Nous constatons que les deux investisseurs s'opposent au management de façon plus significative sur les résolutions des actionnaires sur des questions environnementales et sociales que sur les résolutions financières. Les données semblent donc indiquer l'application de la logique de l'investisseur universel. En outre, nous constatons que le soutien en faveur des résolutions visant à réduire les externalités négatives est plus fort au sein du Fonds norvégien que chez BlackRock. Cela montre que les incitations liées à la logique de l'investisseur universel sont plus fortes pour le Fonds norvégien où une logique de philanthropie déléguée est également mise en œuvre. Nos résultats sont similaires avec et sans effets fixes pays, tout comme lorsque nous limitons notre analyse aux assemblées des entreprises pour lesquelles les données relatives aux participations des investisseurs sont disponibles.
Nos résultats sont encore plus significatifs lorsque nous focalisons notre analyse sur les questions relatives au changement climatique. Pour ces questions qui constituent des externalités clairement identifiées, nous constatons que seul le Fonds norvégien, fortement influencé par la logique de l'investisseur universel et (ou) de la philanthropie déléguée, s'oppose au management dans une tentative de lutter contre le changement climatique.
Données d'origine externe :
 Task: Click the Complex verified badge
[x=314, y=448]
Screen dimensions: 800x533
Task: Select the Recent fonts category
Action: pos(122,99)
Notre analyse est limitée par des problèmes de données, notamment du fait que (1) nous n'avons pas connaissance des engagements pris en coulisse, (2) nous ne pouvons pas tenir compte de l'impact différentiel des différentes questions ES et (3) nous n'étudions pas les résultats finals des votes. Des recherches complémentaires sont nécessaires pour s'affranchir de ces limites.